I’ve met a Unicorn
Hello gents,
I’ve been lurking here for a while, but this is the first time I’ve had an experience that genuinely made me question my own assumptions about size and compatibility.
For context, I never really considered myself particularly large. I have fairly big hands, so visually everything always looked average to me, even though past partners often mentioned soreness afterward, and I’ve had experiences where casual penetration would “bottom out” or make a “kiss” with the cervix if we weren’t careful.
I’m around 7.85” x 5.5”, for reference.
Recently, I started seeing a 19-year-old woman who had essentially no sexual experience at all. She had never been with anyone before, had never explored herself much physically, and overall approached intimacy with a level of innocence and unfamiliarity I hadn’t encountered before.
Naturally, I expected things to be very difficult physically, especially during the first time. Initially, there was some hesitation and adjustment, and we took things slowly with a lot of patience, communication, and foreplay. But what completely surprised me was what happened afterward.
Very quickly, her body seemed to adapt far more easily than I expected. Not only during that night, but even the next day there was apparently no soreness, discomfort, or difficulty at all. That genuinely confused me because my previous experiences had conditioned me to expect the opposite.
What really caught me off guard was how naturally compatible we suddenly felt physically after the initial adjustment phase. In previous relationships, I was used to occasionally “bottoming out” or at least needing to be mindful of depth. With her, though, that simply doesn’t happen whatsoever, which honestly feels strange to me psychologically because it completely contradicts what I had come to expect from sex over the years and offering the complete sense of freedom. Freedom of being careful.
I had spent a long time assuming I was “too much” for most partners because of prior experiences, so this whole situation has genuinely challenged my perception of myself and what compatibility even looks like.

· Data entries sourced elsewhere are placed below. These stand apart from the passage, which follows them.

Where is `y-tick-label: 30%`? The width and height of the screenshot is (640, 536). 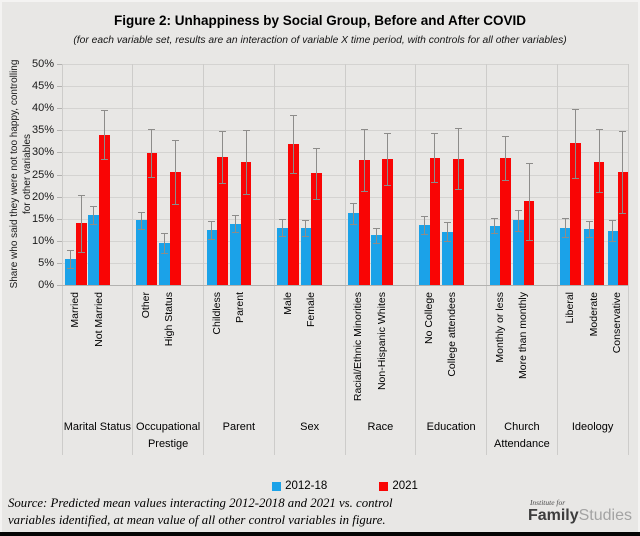
y-tick-label: 30% is located at coordinates (42, 152).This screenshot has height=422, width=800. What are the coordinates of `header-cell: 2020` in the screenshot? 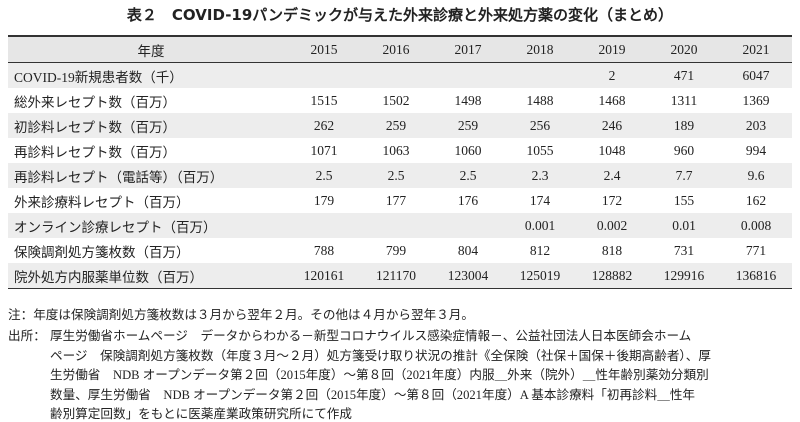 It's located at (684, 49).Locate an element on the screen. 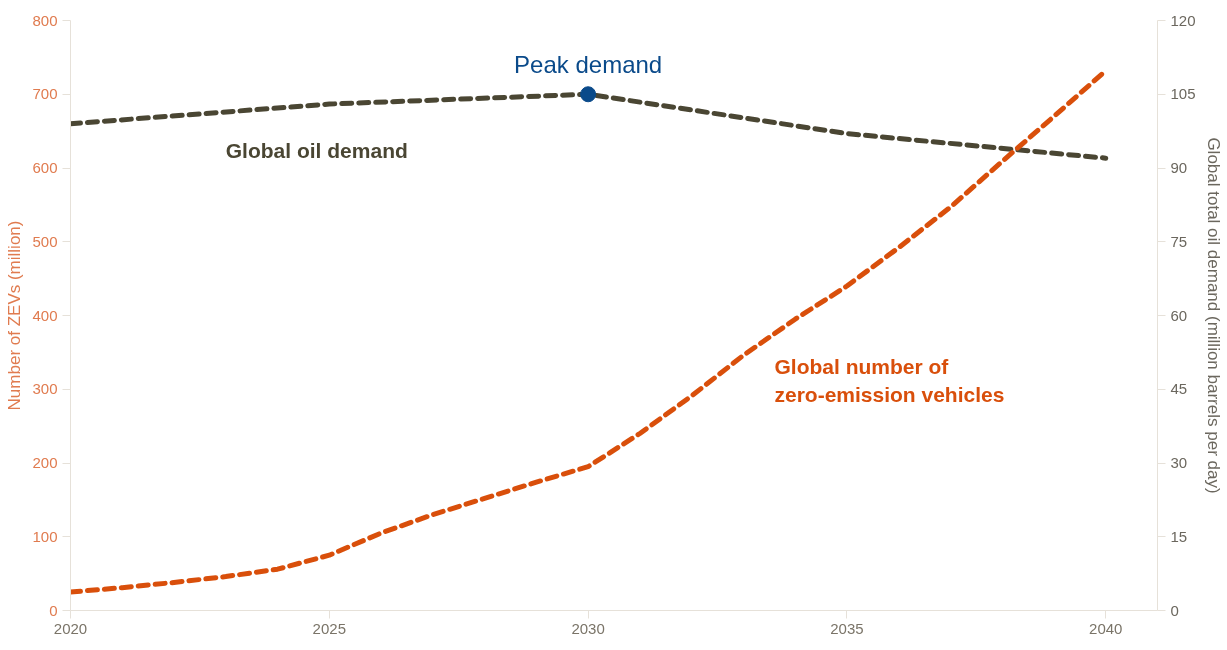  y2-tick-label: 15 is located at coordinates (1179, 536).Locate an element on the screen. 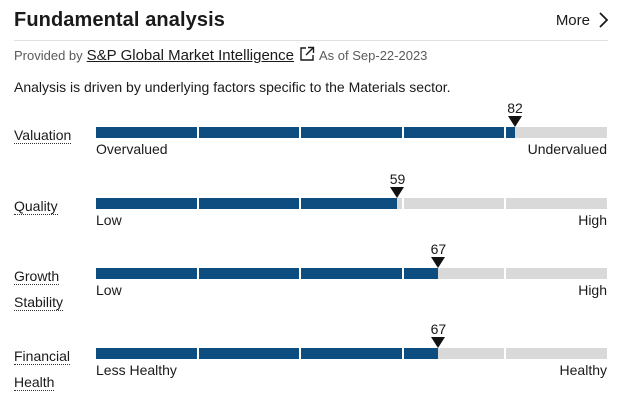 The height and width of the screenshot is (414, 624). metric-label: Growth Stability is located at coordinates (39, 289). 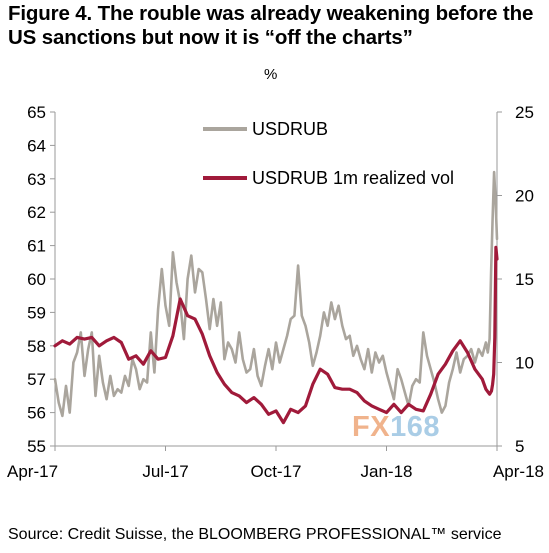 I want to click on right-tick-label: 10, so click(x=524, y=364).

Another thing that’s been on my mind is that because she’s so inexperienced, it’s actually difficult for me to tell what she enjoys most or whether she’s close to orgasm. She herself doesn’t fully understand her own body yet, so there’s a lot of exploration and communication involved. I’m trying to approach that carefully and respectfully rather than assuming anything.
So I’m curious:
Have any of you had experiences where someone unexpectedly adapted far more comfortably than previous partners?
Did it change how you perceived your own size or compatibility?
And for those who’ve been with very inexperienced partners, how did you navigate helping them understand pleasure and communication without overwhelming them?
Interested to hear other perspectives.